A citação foi feita no dia 1 de Agosto de 2018, como o confessa o mandatário da parte contraria no pedido de prorrogação de prazo, que fundamenta no facto de ainda não estar concluída a ata da Assembleia Geral em questão, e ainda no facto das gentes de JMS estarem muito ocupadas com as eleições.

Resulta completamente disparatada a peregrina ideia em cujos termos as comissões de JMS se mantêm em exercício enquanto decorre o procedimento – incluindo prorrogações concedidas judicialmente, por ser exatamente o contrario que acontece.

Isto significa que desde o dia 1 de Agosto as gentes de JMS não podem ignorar que todos os atos de execução da deliberação impugnada são nulos ou inexistentes, porque praticados contra a letra expressa da lei.  

 Resulta pois evidente a situação anterior à deliberação foi judicialmente reposta, e que permanece até à decisão do tribunal de 1ª instância.

Resulta tambem que o despacho judicial ordenando a citação, uma vez desrespeitado, faz com que o ato ou atos de resistência ao cumprimento da lei seja(m) alvo(s) de sanção legal.

A situação demencial da usurpação em si própria, sendo visível, determinou que ontem o advogado dos membros da direção, Dr José Preto, tenha requerido, por escrito, ao Subintendente da PSP da área a comparência de um oficial de policia e de agentes em numero suficiente à eventual necessidade de proteger pessoas e bens, na diligência que visou apurar se o Presidente em funções tinha ou não acesso material às instalações.

Tendo 3 simpáticos juristas sido incumbidos da ingrata tarefa de verbalização do que ordenava uma cobardia endoidecida, solicitou-se ao comissário da PSP presente que identificasse as pessoas que haviam assumido o ato de resistência em causa, o que foi feito e consta do expediente policial correspondente.  Não houve, nem podia haver, qualquer ato de expulsão.

Acresce que, na pendência da anómala situação, os membros da direção não precisam  estar presentes nas instalações para proteger os interesses do SCP.

Os demenciais disparates proferidos com grotesca solenidade, em conferencia de imprensa, traduzem uma exibição deplorável de mentira primaria e são insulto a qualquer inteligência.

A cobertura televisiva de reivindicação de direitos que hoje ocorreu em Alvalade traduziu-se na violação de todas as normas deontológicas do jornalismo e da advocacia.

 Do ponto de vista da intervenção do advogado Luis Filipe Carvalho sublinha-se o disparate inqualificável da afirmação em cujos termos a ilicitude da execução da deliberação impugnada daria apenas lugar a formas de responsabilidade que, no dizer do interveniente, não teriam alcance quanto à nulidade dos atos.   E ficamos assim a saber que poderia haver atos ilícitos e lícitos e validos sem qualquer causa de justificação – na fantasia pretensamente jurídica expressa. 

 A intervenção do advogado Rui Pereira, menos delirante embora, não é mais exata.
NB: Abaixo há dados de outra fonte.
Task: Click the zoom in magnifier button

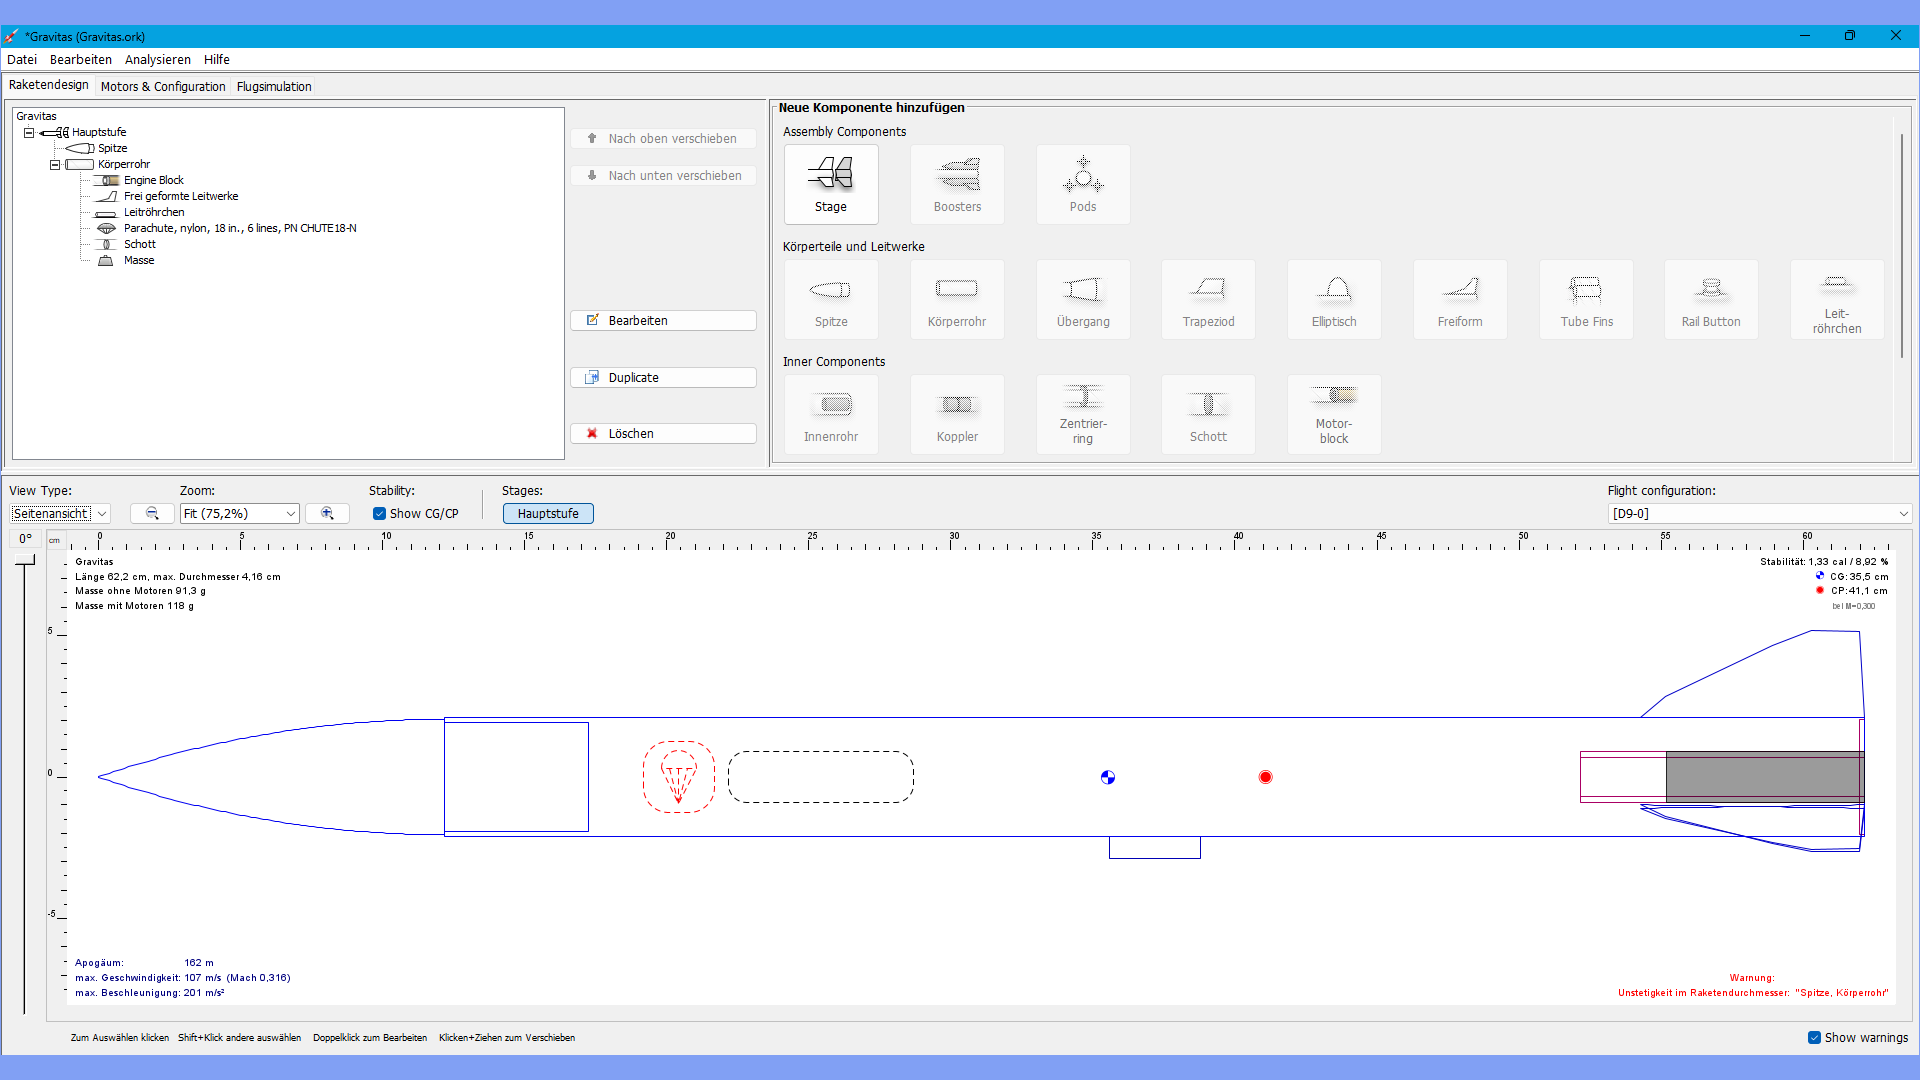Action: click(327, 513)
A ideia segundo a qual o refrescamento eleitoral da legitimidade do Conselho Diretivo implicaria o reconhecimento da destituição é confundir a estrada da Beira com a beira da estrada.
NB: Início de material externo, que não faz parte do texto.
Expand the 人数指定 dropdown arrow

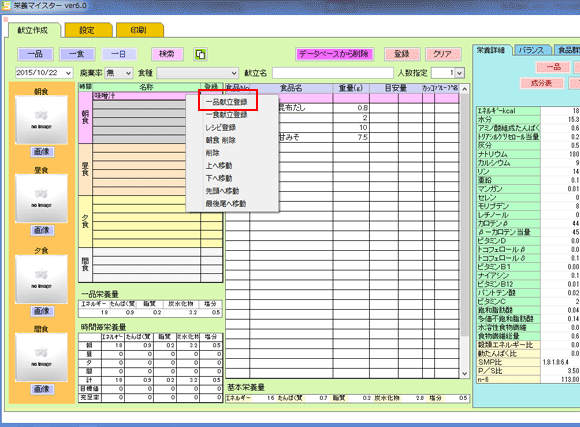(459, 73)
 O mesmo se dirá do advogado Barbosa da Cruz que também não pode ignorar da ilicitude da intervenção em processo confiado a outros advogados tanto do ponto de vista de requerimento como do ponto de vista da defesa.

 Acresce que os advogados referidos sabem bem que não podem intervir – em publico ou privado – em processos confiados a outros advogados sem deles terem obtido a anuência prévia. A violação desta disposição estatutária e deontológica remete as intervenções em referência para o rol das “gaffes” a que não pode dar-se importância e credibilidade.  
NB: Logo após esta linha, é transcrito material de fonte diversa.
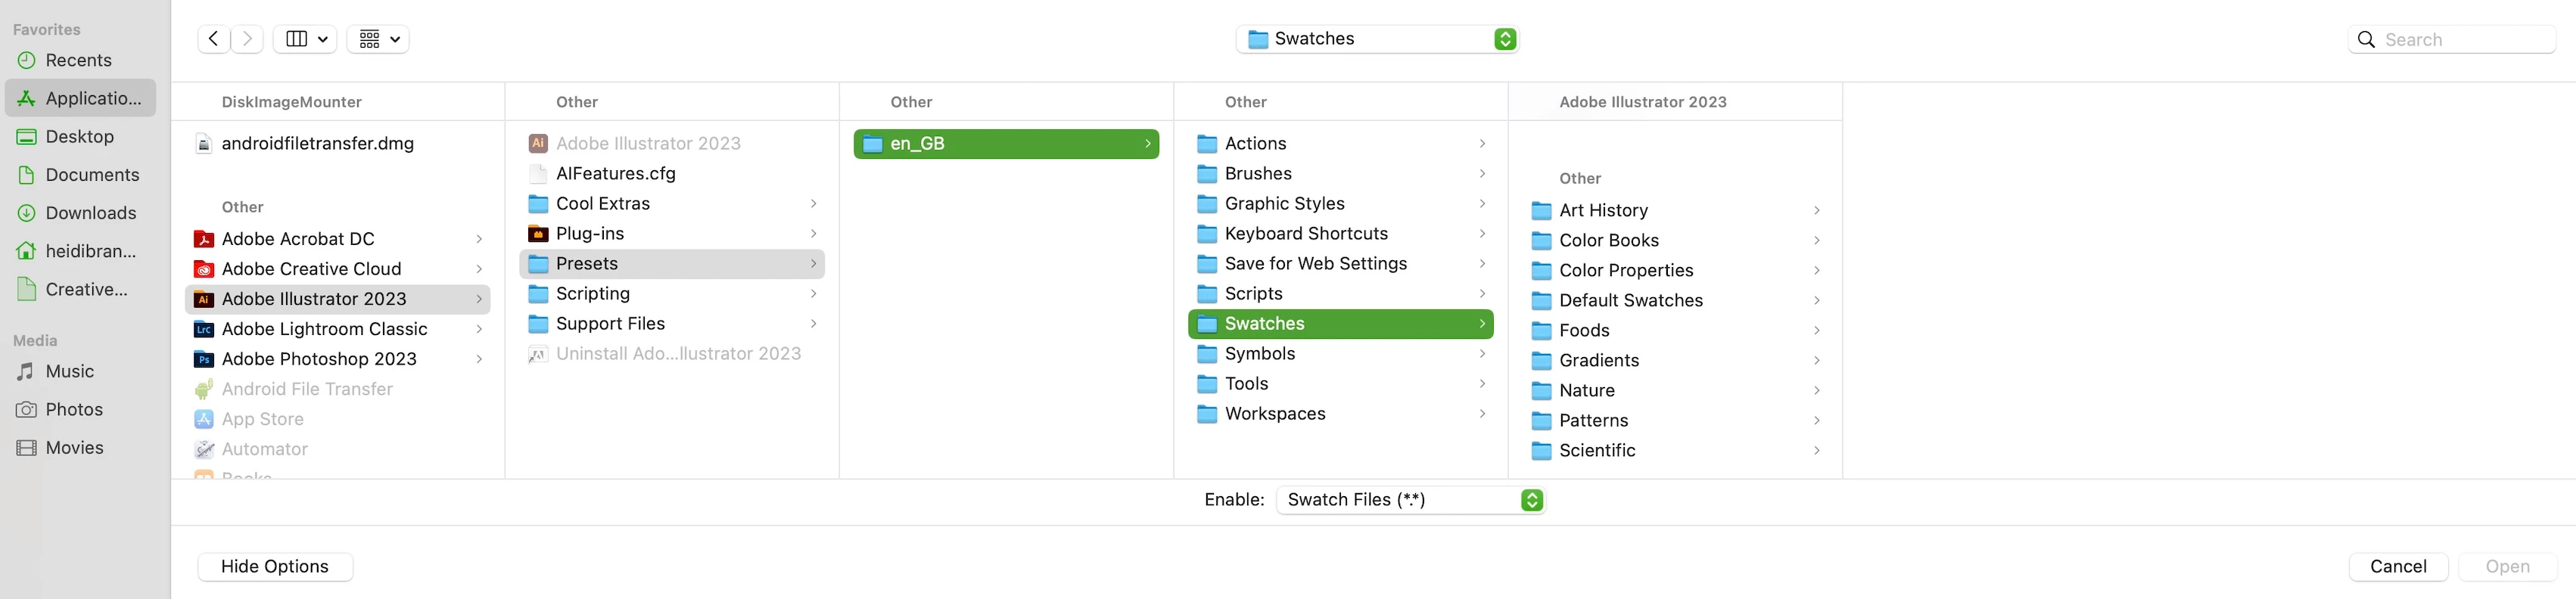Select androidfiletransfer.dmg file
Screen dimensions: 2576x599
[x=317, y=143]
 E por fim uma referência à cobardia moral mercenária de quem promove pretensos debates ou pretensas discussões, pretensamente jurídicas, sem convidar a pronunciar-se a parte contrária é deontologicamente avaliável pela comissão da carteira de jornalista e pela entidade reguladora da comunicação social, organismos para os quais remetemos as condutas em referência.